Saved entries
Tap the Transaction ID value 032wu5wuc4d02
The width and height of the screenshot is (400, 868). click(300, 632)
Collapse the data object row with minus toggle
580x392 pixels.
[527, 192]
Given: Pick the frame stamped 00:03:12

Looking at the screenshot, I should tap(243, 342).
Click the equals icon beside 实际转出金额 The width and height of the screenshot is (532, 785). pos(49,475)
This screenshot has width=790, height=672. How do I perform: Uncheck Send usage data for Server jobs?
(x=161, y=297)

* * *

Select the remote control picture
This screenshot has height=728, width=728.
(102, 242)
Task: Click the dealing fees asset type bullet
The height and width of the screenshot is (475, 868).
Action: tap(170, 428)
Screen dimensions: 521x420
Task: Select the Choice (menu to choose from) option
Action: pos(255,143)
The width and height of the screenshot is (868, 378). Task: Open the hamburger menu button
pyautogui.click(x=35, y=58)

▶ _What to work on_:
In the records above, find the line with "Tap the Transaction ID value 032wu5wuc4d02"; write out exactly that line and each one after it, stopping after the line with "Click the equals".

▶ _Solution below_:
Tap the Transaction ID value 032wu5wuc4d02
The width and height of the screenshot is (400, 868). click(300, 632)
Collapse the data object row with minus toggle
580x392 pixels.
[527, 192]
Given: Pick the frame stamped 00:03:12

Looking at the screenshot, I should tap(243, 342).
Click the equals icon beside 实际转出金额 The width and height of the screenshot is (532, 785). pos(49,475)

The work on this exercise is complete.